(Pixel coordinate grounding data)
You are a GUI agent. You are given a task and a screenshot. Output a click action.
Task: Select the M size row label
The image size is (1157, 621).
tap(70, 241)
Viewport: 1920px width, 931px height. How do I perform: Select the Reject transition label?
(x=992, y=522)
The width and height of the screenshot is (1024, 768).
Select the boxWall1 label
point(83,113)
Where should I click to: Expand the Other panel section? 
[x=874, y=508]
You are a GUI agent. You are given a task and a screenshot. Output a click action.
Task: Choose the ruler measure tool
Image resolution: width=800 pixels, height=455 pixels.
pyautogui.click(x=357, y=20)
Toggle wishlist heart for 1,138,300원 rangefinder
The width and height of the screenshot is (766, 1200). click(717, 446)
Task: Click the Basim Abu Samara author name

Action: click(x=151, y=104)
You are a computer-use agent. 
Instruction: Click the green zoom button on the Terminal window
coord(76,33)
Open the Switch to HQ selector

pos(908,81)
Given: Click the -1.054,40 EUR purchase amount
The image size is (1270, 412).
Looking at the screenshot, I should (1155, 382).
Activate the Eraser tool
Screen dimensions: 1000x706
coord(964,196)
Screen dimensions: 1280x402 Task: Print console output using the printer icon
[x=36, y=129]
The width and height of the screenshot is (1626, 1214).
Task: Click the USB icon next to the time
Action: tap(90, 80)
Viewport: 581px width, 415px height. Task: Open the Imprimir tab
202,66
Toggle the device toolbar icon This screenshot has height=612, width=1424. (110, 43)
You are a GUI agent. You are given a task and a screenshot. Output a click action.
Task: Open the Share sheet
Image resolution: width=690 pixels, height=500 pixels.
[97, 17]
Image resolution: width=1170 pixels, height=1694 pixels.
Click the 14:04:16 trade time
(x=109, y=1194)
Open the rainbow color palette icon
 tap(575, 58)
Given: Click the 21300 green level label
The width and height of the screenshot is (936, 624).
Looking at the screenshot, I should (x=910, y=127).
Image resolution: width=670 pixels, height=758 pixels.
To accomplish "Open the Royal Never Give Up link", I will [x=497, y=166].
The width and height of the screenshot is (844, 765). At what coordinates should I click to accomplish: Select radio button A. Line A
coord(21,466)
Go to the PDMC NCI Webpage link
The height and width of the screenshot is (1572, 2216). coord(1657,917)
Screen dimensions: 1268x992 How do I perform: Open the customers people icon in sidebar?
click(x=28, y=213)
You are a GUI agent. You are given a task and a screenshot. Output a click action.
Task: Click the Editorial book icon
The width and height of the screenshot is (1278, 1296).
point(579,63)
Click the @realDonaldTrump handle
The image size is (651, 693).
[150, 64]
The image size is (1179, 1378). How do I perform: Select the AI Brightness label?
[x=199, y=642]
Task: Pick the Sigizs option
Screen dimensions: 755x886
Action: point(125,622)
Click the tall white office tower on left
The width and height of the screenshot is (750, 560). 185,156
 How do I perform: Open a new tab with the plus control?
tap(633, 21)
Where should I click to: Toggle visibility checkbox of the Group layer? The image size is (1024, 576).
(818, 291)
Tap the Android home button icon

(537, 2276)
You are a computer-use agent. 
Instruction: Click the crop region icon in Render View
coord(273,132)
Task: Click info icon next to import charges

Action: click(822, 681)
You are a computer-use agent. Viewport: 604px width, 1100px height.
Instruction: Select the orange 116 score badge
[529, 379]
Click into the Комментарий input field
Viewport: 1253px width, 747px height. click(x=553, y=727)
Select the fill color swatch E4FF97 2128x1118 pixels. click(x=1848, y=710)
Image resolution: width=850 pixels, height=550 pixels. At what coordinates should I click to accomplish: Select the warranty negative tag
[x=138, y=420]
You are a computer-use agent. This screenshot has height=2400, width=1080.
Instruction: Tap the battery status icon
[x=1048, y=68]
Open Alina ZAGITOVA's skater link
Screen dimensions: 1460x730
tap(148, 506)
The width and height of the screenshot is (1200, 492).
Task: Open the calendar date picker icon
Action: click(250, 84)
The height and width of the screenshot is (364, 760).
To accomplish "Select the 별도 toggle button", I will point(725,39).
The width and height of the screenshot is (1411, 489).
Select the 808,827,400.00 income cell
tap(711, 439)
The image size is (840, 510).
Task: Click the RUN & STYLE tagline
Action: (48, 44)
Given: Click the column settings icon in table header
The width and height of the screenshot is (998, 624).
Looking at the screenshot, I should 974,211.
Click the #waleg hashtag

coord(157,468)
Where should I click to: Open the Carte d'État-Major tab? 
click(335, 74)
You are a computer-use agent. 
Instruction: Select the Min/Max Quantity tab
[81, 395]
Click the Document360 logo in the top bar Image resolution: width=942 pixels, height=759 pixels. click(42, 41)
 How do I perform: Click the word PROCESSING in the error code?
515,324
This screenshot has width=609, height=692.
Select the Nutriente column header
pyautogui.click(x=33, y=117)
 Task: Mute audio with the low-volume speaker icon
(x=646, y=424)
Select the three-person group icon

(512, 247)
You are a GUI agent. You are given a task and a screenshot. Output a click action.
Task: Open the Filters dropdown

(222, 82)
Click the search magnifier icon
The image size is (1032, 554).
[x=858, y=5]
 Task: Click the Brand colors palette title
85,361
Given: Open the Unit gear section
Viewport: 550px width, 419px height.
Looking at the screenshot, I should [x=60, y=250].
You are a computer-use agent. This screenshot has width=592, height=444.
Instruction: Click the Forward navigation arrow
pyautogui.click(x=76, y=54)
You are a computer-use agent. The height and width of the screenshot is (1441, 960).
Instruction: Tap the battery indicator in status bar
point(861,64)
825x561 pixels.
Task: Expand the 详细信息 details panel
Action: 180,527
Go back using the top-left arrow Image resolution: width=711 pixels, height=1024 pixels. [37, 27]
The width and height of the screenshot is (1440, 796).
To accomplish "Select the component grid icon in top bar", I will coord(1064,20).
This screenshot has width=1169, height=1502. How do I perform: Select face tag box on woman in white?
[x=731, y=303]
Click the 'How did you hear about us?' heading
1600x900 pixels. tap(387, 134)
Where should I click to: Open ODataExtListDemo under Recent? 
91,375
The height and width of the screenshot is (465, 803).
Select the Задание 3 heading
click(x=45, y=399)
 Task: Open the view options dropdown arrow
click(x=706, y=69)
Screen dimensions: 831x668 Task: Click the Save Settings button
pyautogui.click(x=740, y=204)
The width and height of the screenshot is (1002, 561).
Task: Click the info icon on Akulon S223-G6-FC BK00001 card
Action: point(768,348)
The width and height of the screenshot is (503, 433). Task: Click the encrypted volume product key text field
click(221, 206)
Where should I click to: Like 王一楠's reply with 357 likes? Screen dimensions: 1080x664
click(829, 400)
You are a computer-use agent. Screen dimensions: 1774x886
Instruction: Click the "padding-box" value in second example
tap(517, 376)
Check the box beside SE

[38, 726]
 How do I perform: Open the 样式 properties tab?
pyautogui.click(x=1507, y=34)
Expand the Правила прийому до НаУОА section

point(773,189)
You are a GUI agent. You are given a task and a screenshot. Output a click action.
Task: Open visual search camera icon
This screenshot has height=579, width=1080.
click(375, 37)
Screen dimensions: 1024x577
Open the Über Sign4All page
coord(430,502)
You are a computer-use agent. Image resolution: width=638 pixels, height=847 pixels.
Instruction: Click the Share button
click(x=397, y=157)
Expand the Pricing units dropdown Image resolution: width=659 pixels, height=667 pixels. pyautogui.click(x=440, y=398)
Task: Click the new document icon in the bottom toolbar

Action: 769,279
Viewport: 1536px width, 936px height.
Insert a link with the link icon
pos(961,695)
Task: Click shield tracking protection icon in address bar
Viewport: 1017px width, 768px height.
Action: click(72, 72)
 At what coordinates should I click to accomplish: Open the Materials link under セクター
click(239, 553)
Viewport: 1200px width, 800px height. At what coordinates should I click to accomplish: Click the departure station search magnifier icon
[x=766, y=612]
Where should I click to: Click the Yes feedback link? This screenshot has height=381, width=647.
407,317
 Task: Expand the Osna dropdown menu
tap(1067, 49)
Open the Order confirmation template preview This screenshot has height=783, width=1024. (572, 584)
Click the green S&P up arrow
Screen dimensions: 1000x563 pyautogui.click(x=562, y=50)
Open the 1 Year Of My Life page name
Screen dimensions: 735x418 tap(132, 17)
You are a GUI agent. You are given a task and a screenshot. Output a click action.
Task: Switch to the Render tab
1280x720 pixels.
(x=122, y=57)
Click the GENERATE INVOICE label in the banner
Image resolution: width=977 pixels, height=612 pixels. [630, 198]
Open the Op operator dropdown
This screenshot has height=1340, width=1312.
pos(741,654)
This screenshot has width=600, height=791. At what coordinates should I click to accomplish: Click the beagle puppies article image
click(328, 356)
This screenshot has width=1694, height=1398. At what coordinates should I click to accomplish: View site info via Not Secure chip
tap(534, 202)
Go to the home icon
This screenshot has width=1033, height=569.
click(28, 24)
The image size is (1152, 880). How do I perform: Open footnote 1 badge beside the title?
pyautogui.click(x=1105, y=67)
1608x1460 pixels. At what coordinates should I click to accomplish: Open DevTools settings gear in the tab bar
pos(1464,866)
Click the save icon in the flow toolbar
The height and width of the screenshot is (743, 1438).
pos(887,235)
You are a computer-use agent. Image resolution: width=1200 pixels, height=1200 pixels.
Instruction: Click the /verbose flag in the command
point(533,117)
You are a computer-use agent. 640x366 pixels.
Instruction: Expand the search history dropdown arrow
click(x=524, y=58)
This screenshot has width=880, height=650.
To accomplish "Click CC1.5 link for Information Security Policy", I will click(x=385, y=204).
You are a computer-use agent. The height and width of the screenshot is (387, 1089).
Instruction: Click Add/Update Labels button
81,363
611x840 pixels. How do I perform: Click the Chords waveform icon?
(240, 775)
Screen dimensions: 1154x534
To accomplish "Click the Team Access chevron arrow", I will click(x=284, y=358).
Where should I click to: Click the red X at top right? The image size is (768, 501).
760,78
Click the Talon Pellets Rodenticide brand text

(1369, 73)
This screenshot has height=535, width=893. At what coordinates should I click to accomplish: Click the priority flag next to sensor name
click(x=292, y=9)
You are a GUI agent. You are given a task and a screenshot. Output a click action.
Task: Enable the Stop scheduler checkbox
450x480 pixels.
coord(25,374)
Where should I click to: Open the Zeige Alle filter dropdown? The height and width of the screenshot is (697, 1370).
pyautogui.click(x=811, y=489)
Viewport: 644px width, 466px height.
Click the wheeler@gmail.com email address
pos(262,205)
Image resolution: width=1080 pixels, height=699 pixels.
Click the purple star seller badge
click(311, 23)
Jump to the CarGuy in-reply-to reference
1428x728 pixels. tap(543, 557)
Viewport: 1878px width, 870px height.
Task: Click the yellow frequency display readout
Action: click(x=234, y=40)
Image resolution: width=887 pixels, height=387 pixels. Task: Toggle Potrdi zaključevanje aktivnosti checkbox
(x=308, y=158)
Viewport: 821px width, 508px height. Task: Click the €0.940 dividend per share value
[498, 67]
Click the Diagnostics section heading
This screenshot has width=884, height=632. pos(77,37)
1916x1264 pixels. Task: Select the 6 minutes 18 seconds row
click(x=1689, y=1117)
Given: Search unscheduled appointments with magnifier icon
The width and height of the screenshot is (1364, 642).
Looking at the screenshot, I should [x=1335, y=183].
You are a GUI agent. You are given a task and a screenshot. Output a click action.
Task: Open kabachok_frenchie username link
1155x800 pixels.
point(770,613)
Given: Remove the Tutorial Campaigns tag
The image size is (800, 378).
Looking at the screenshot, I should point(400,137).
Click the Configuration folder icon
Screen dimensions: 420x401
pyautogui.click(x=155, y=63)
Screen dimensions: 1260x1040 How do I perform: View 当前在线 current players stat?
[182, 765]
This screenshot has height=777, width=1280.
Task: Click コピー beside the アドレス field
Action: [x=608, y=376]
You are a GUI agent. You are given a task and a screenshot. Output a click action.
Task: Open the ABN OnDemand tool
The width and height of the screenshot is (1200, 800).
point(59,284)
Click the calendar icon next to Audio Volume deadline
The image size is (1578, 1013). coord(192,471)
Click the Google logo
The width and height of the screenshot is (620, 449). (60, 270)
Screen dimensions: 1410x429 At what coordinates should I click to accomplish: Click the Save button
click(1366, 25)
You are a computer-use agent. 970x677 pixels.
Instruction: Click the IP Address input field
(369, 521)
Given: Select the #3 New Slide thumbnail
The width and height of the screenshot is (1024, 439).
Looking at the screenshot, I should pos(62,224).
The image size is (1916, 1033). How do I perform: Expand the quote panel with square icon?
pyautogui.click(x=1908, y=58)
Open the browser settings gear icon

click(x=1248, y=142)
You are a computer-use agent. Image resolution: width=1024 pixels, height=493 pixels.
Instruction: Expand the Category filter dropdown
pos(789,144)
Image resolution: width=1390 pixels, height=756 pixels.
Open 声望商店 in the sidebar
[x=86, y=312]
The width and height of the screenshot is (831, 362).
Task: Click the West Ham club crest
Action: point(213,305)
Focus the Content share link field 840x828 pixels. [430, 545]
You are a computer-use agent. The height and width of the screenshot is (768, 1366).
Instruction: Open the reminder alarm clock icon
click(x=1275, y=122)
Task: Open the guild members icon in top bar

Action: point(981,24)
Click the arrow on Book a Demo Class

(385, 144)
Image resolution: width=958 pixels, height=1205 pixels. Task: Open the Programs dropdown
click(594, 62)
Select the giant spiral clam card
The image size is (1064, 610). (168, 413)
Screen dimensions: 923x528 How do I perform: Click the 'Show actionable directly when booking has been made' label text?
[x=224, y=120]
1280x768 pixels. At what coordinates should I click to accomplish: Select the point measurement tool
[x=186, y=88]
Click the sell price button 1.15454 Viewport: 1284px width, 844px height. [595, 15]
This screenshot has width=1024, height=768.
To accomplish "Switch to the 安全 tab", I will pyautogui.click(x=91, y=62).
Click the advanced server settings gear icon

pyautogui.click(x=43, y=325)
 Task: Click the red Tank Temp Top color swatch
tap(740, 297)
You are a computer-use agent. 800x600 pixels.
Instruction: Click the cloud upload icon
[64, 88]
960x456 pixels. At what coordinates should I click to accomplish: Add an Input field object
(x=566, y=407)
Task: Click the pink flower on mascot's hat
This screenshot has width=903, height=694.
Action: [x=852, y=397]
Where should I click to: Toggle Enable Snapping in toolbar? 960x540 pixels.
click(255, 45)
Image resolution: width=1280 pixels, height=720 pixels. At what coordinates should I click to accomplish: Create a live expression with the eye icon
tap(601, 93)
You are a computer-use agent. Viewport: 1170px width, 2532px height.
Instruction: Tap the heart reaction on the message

**What is being asked**
Within the data above, the span starting at the line containing "Screen dimensions: 420x401" and ending at the line containing "Given: Select the #3 New Slide thumbnail" is to be retyped exactly, with no other lines.

**Expected answer**
Screen dimensions: 420x401
pyautogui.click(x=155, y=63)
Screen dimensions: 1260x1040 How do I perform: View 当前在线 current players stat?
[182, 765]
This screenshot has height=777, width=1280.
Task: Click コピー beside the アドレス field
Action: [x=608, y=376]
You are a GUI agent. You are given a task and a screenshot. Output a click action.
Task: Open the ABN OnDemand tool
The width and height of the screenshot is (1200, 800).
point(59,284)
Click the calendar icon next to Audio Volume deadline
The image size is (1578, 1013). coord(192,471)
Click the Google logo
The width and height of the screenshot is (620, 449). (60, 270)
Screen dimensions: 1410x429 At what coordinates should I click to accomplish: Click the Save button
click(1366, 25)
You are a computer-use agent. 970x677 pixels.
Instruction: Click the IP Address input field
(369, 521)
Given: Select the #3 New Slide thumbnail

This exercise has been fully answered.